Avec le big data, les algorithmes, plus le capitalisme de plateforme, nous allons vers la disparition de 5 millions d’emplois dans les dix ans qui viennent en France. Nous sommes, ici et dans l’ensemble des pays développés, sur la pente de la disparition d’emplois et même de métiers de l’ordre de 47 % à 50 %, y compris dans des milieux extrêmement qualifiés. Le capitalisme de plateforme, s’appuyant sur la capacité à gérer des masses énormes de données, permet de développer des entreprises qui font ce que j’appelle du courtage de travail. Prenez le modèle d’Uber, il emploie zéro chauffeur mais il a recours à 250 000 chauffeurs dans le monde, il n’emploie que 2 000 personnes dans le monde, essentiellement informaticiens. Sinon il utilise ce qu’on appelle des contractants. Ces gens ne sont pas des salariés d’Uber, ils mettent à la disposition d’Uber leur moyen de production, c’est-à-dire leur voiture, leur GPS, leur tablette numérique qui leur permet de trouver le client. Ils dépendent totalement de l’offre ou de la demande de transport et, à la fin, le paiement passe par Uber qui prend une marge énorme de 20 %. Ceux qui travaillent pour Uber sont dans une situation de précariat le plus total, tout en ayant le sentiment d’être indépendants. Rappelons-nous Michel Foucault  : «  Être entrepreneur de soi.  »

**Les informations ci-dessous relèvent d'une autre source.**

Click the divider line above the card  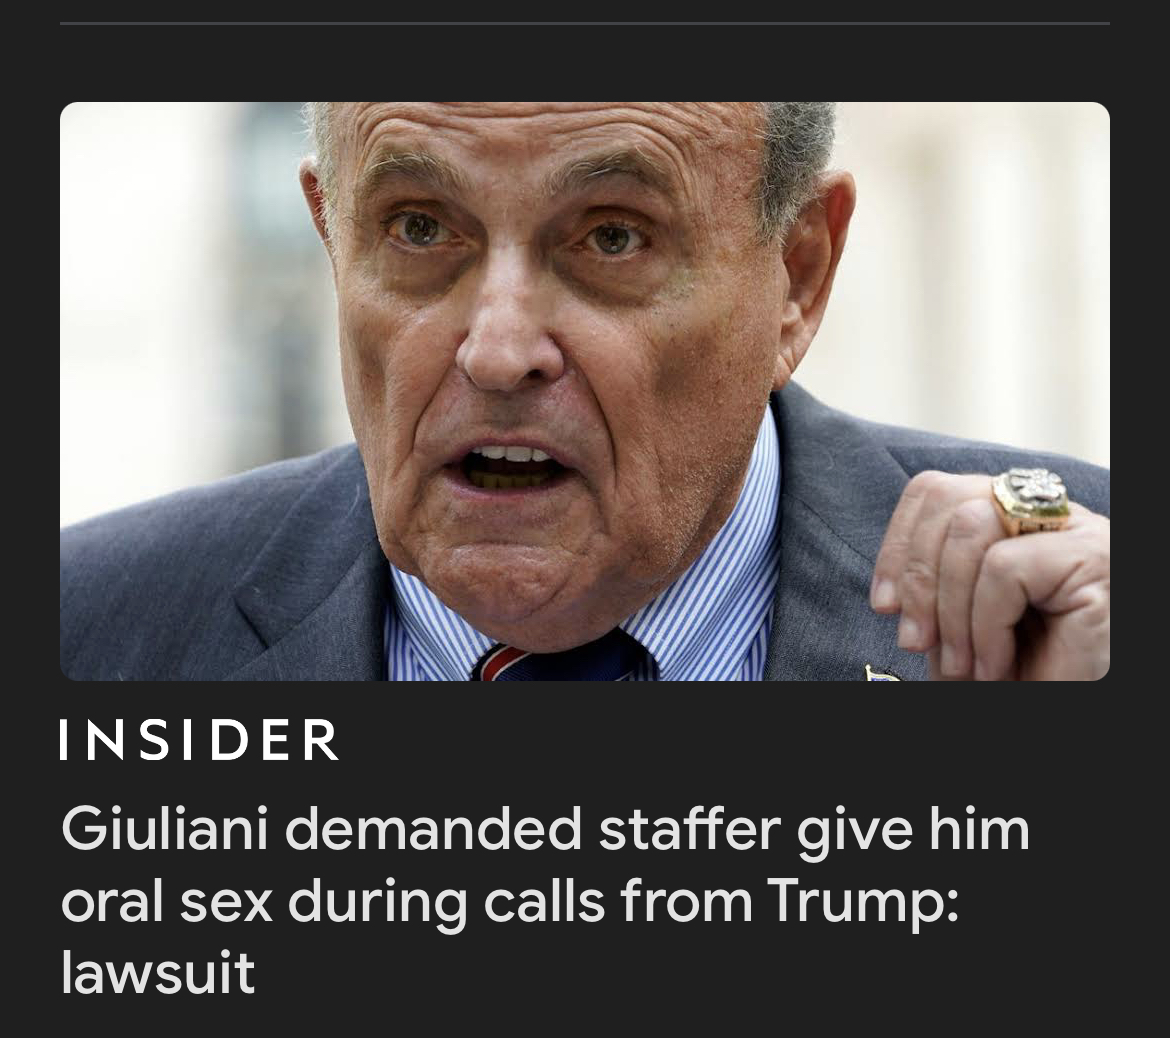tap(584, 23)
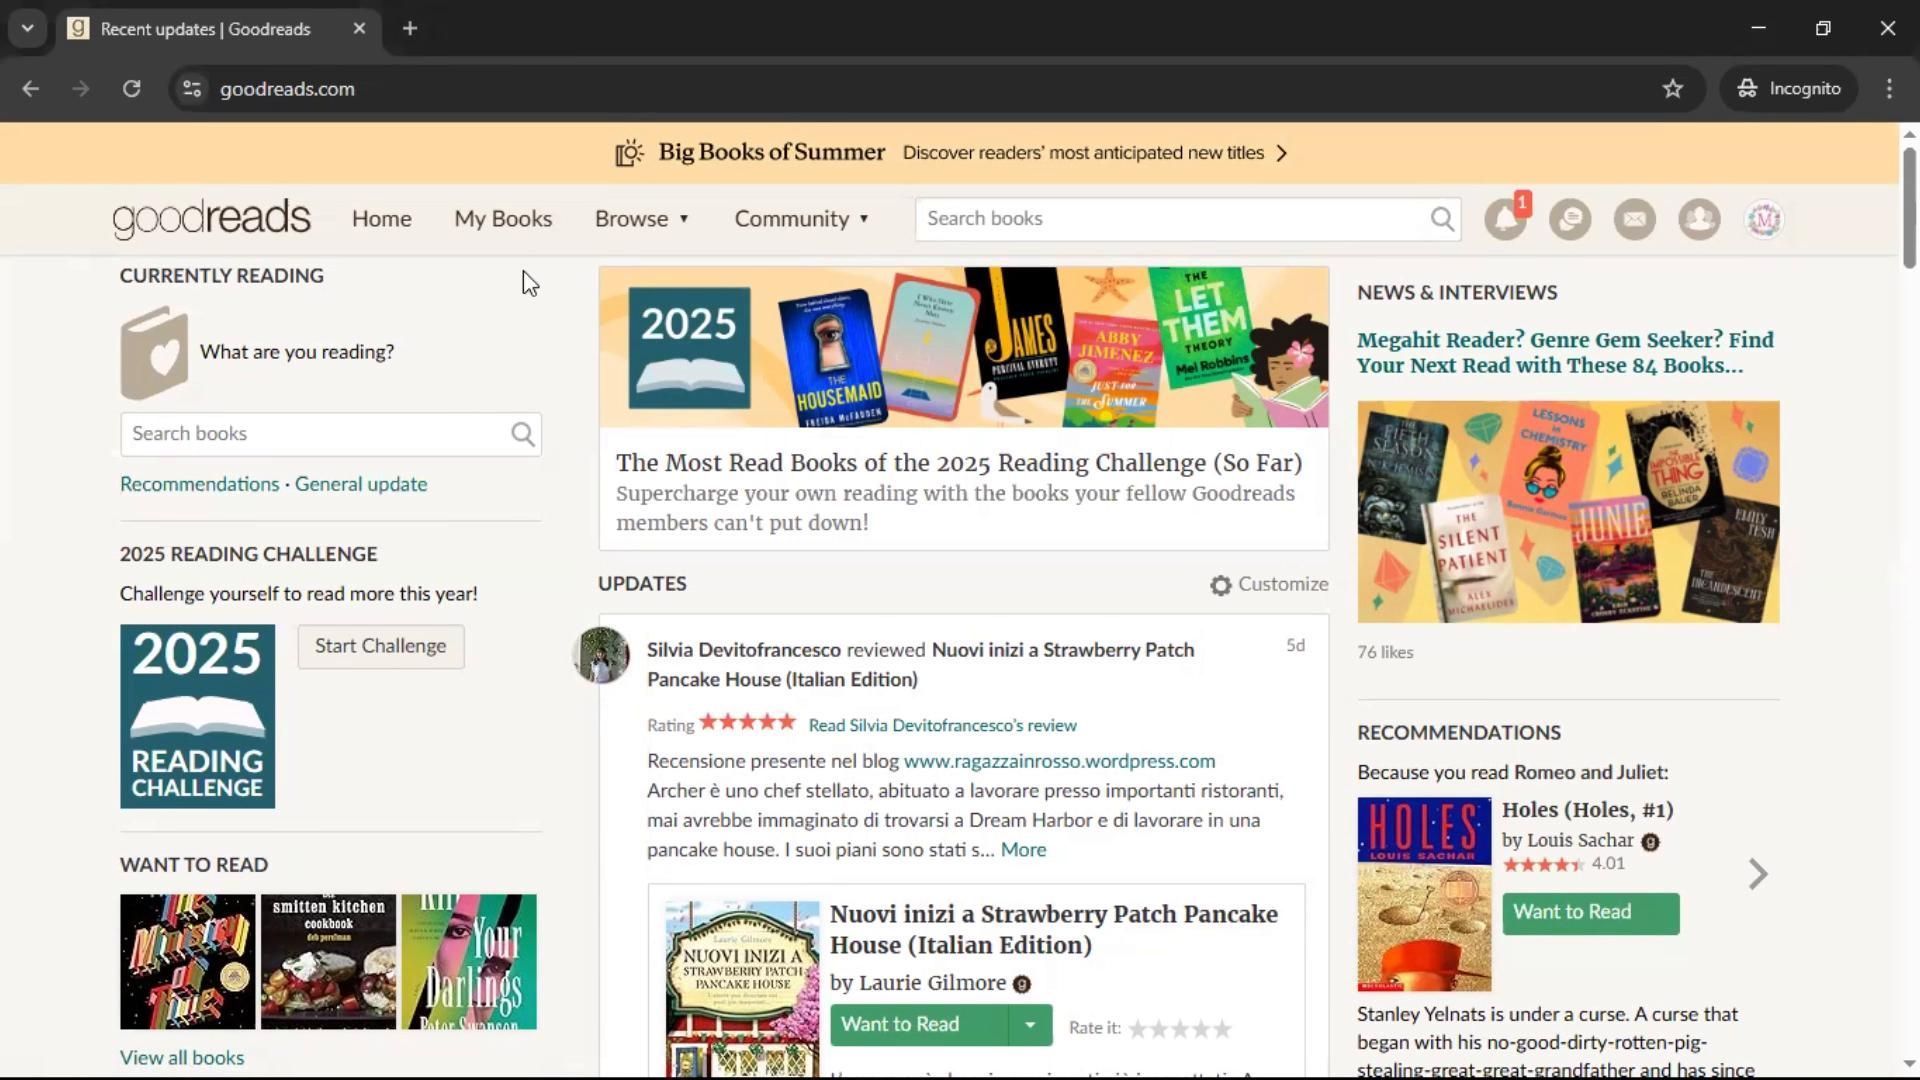
Task: Go to the Home menu item
Action: tap(381, 219)
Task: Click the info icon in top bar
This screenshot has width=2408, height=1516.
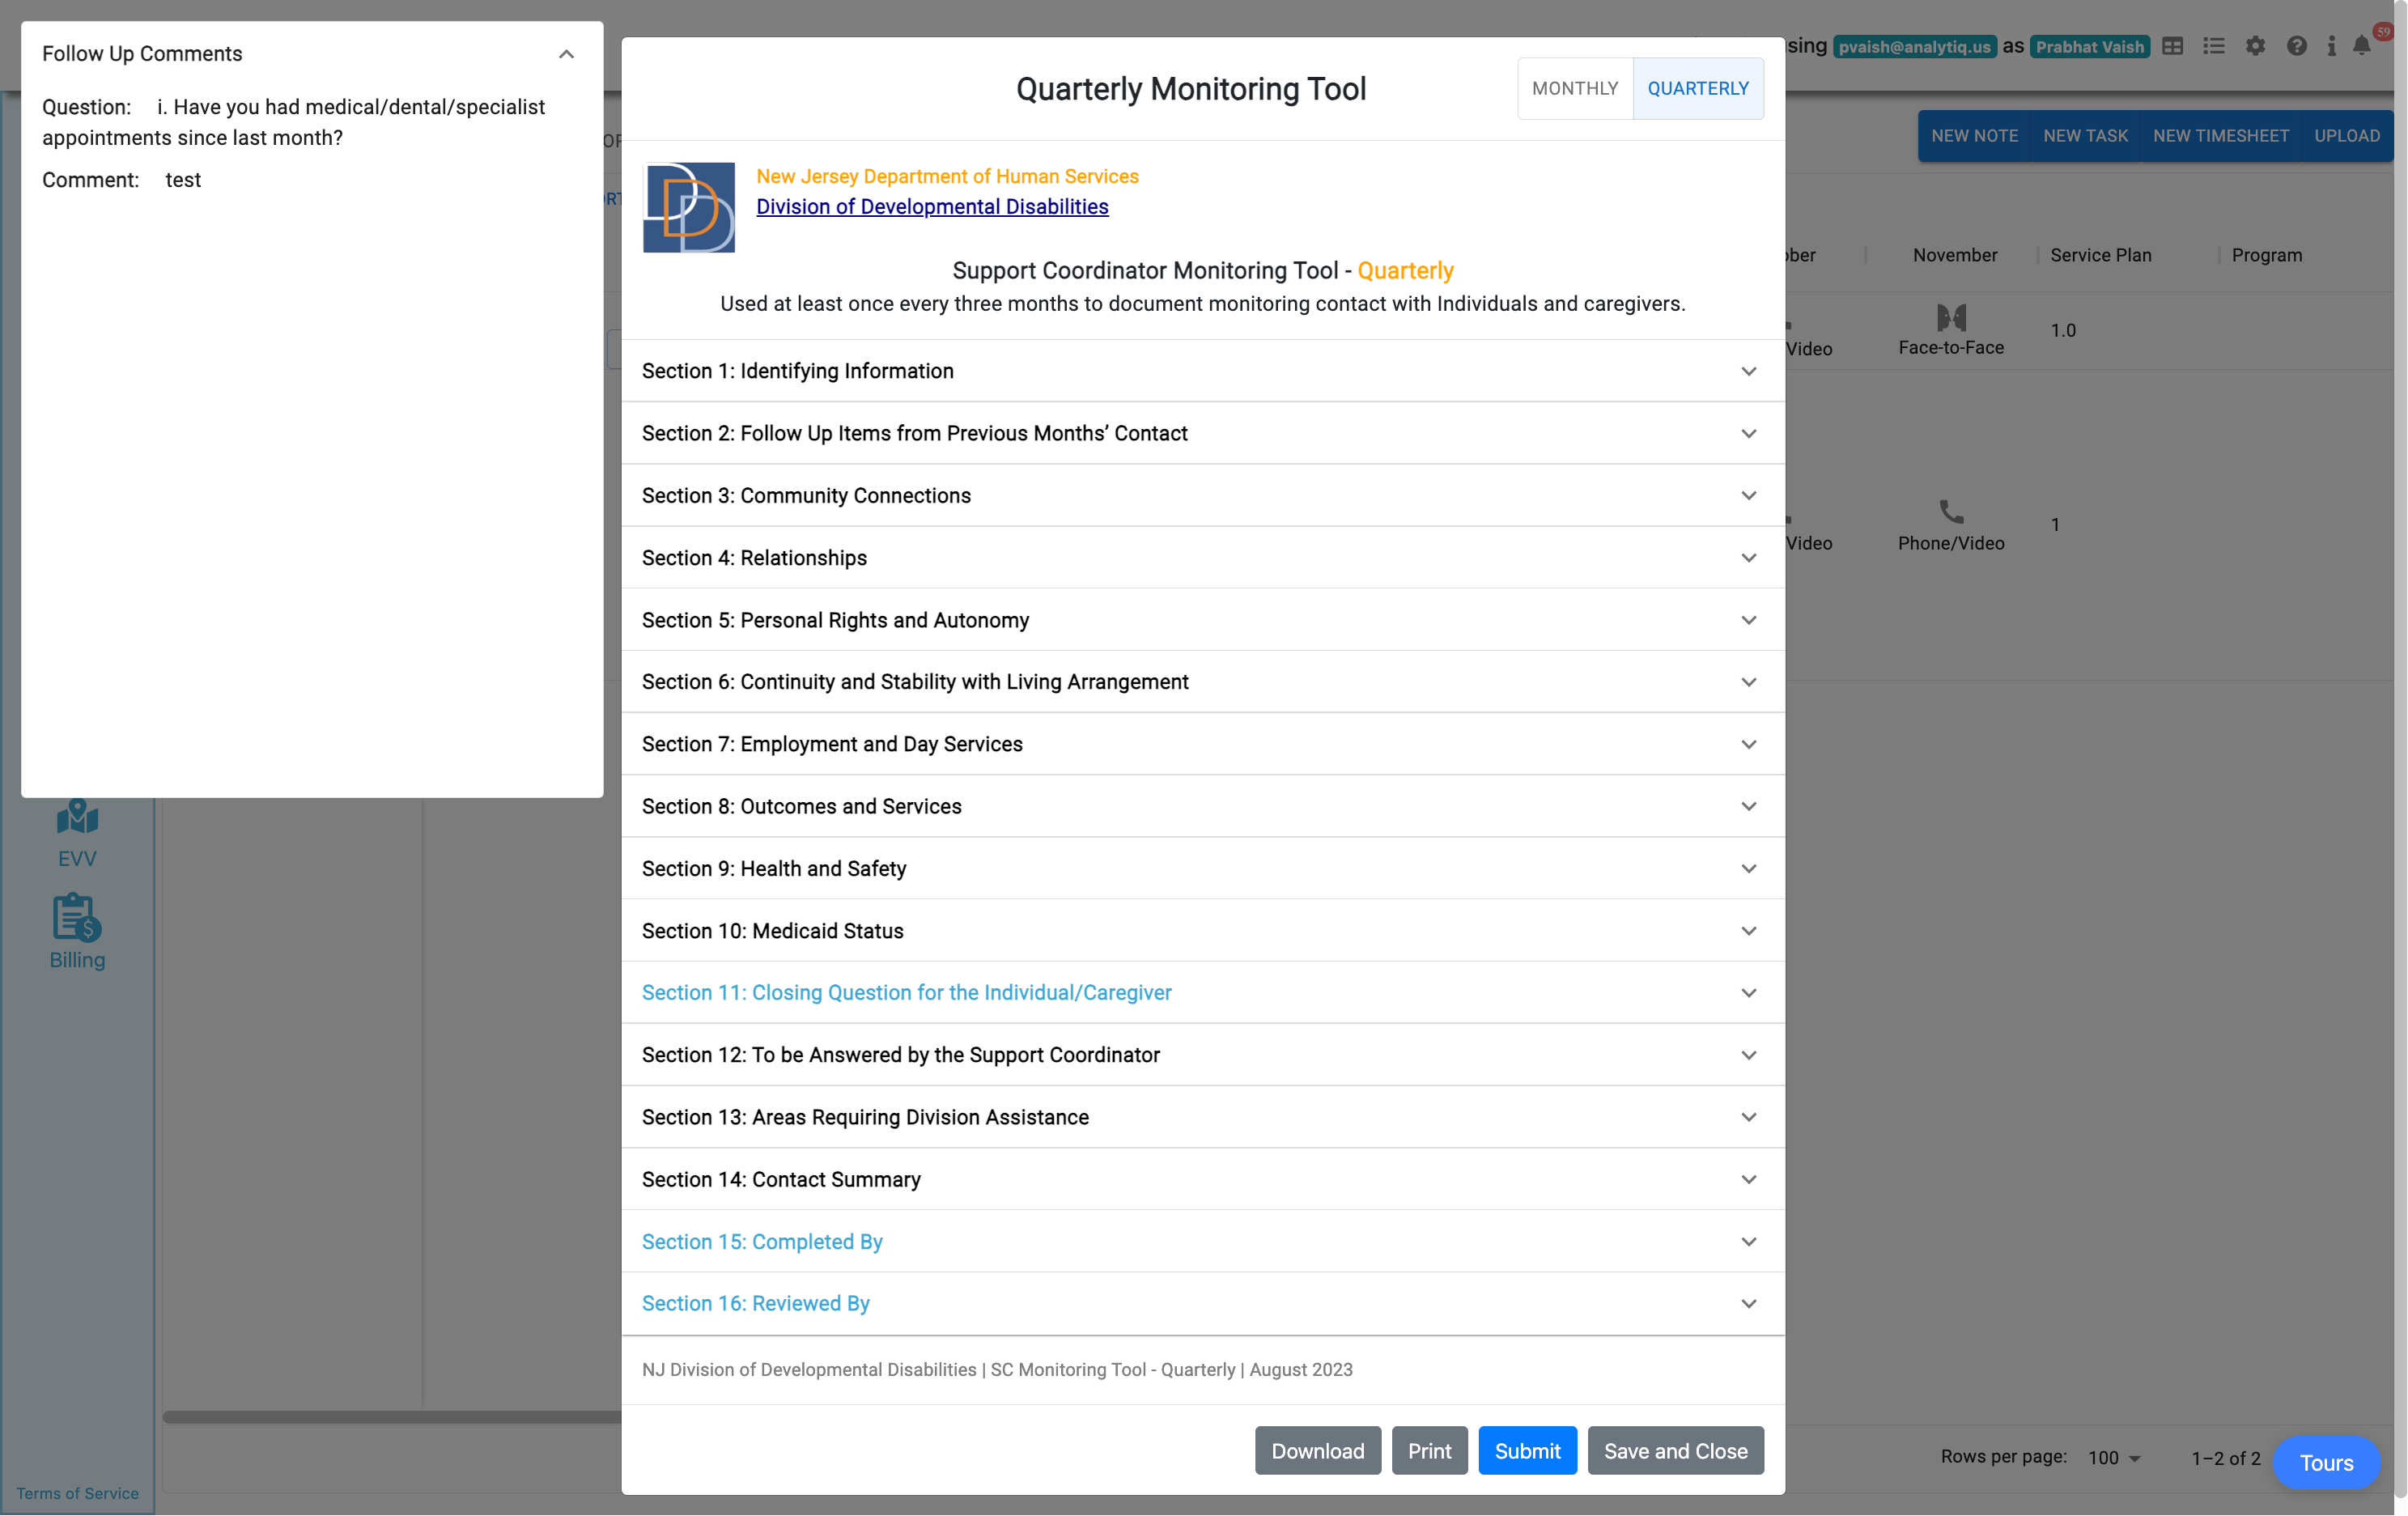Action: (x=2331, y=46)
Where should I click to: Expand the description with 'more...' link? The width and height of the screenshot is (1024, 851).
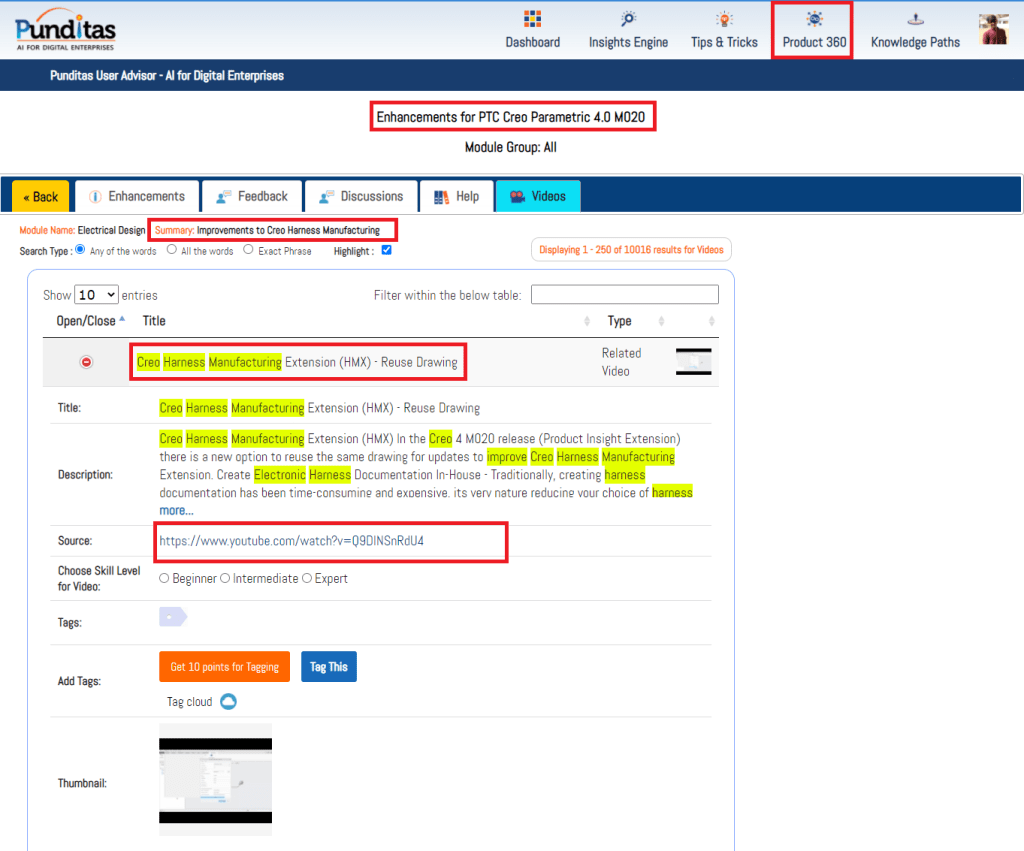click(x=176, y=511)
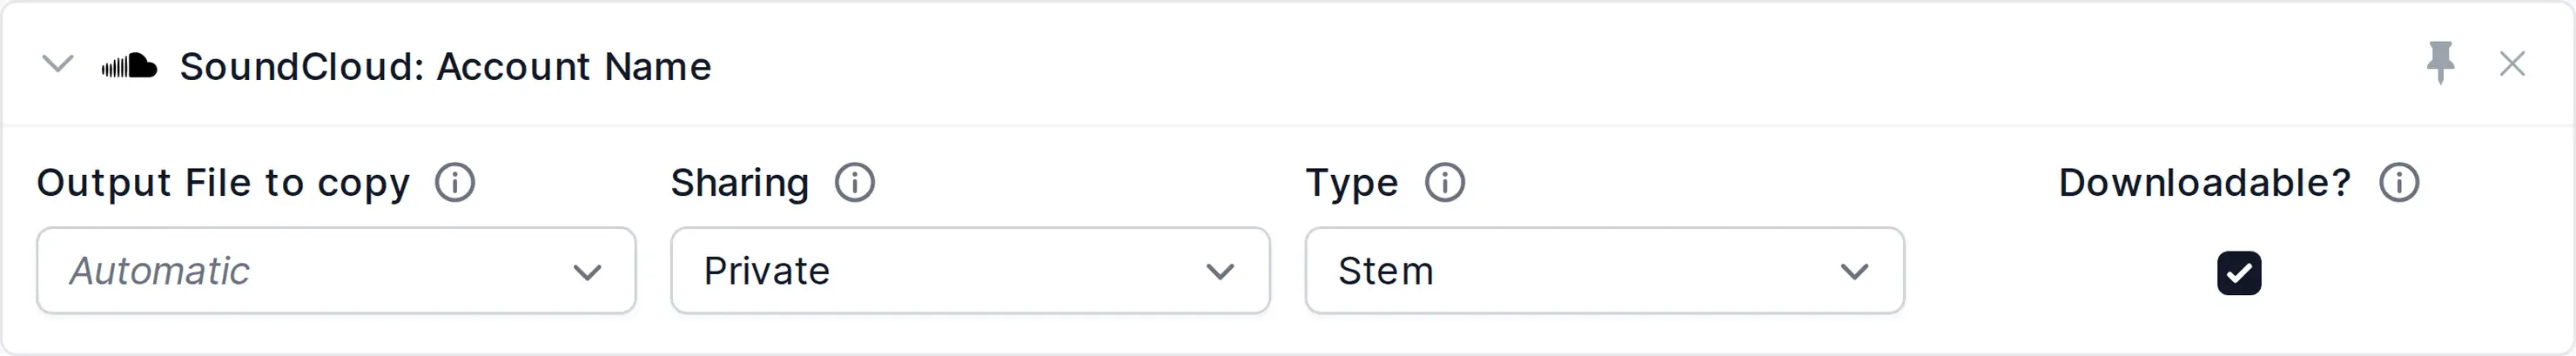Click the Output File to copy label
The height and width of the screenshot is (356, 2576).
click(223, 184)
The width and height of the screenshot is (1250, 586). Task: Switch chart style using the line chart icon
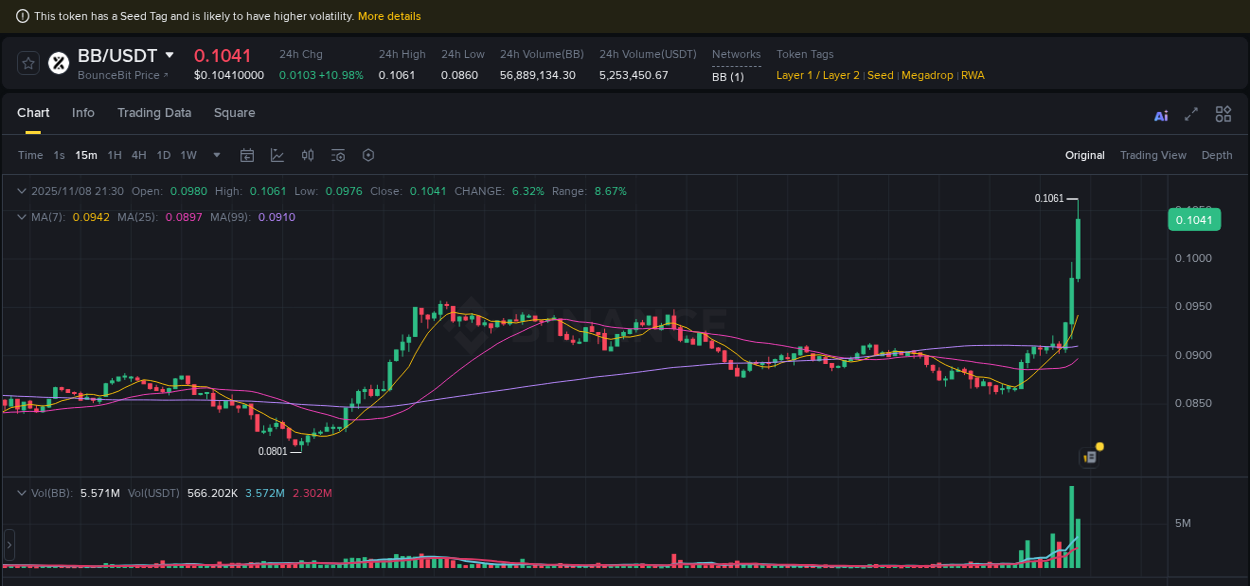click(x=277, y=155)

Autre exemple  : le « Turc mécanique  » d’Amazon. Il s’agit d’une plateforme où vous pouvez par exemple déposer une demande de traduction d’un texte, d’identification de gens sur une photo… un travail à faire qui est mis aux enchères. En face, des gens saisissent telle ou telle tâche… ils essaient de vivre en prenant ce travail quand il se présente. Le salariat est dépassé, mais par le bas. Ce mode de fonctionnement croise des aspirations de liberté, de sortie des hiérarchies… mais, à y regarder de près, on s’aperçoit qu’on est sur une exploitation féroce, avec des systèmes capitalistes qui, à part gérer des données, n’ont quasiment aucun moyen de production. Uber, ne payant pratiquement aucun impôt, n’aide en rien à améliorer les infrastructures de transports. YouTube ne produit aucune image. Par contre, il amasse beaucoup d’argent sur le travail des autres. Google ne produit pas un seul document. Ce sont les autres qui le font  !

Ce mode de contractance monte en puissance alors que le nombre de CDI a tendance à se réduire et que les salaires ont tendance à baisser. Nous sommes sur un changement de paradigme qui va demander des luttes, des batailles. À l’image de celle des dockers qui, avant 1947, étaient corvéables à merci  : ils attendaient, comme les chauffeurs d’Uber, que les patrons leur donnent ou non du travail. Dans le big data, il n’y a plus de salariés, seulement des contractants. Comment peuvent-ils s’organiser  ? Pour des millions de personnes, cela devient un enjeu de lutte de classes.

Existe aussi tout ce qui relève du travail gratuit sur le Net. On dit Google, c’est gratuit. Mais, en fait, c’est vous qui êtes le produit. L’efficacité de Google n’existerait pas sans les milliards de requêtes que vous faites sur ce moteur de recherches qui enrichissent l’algorithme. Google vit de vos traces numériques et de leur revente. Les décryptages qu’on vous demande aujourd’hui pour faire la différence entre la réponse d’un robot et celle d’un humain vont servir à mettre au point le maillage indispensable, par exemple, à la livraison de produits par drone demain. Nous travaillons pour eux. De plus en plus, on nous demande du travail gratuit et cela implique aussi de la lutte des classes.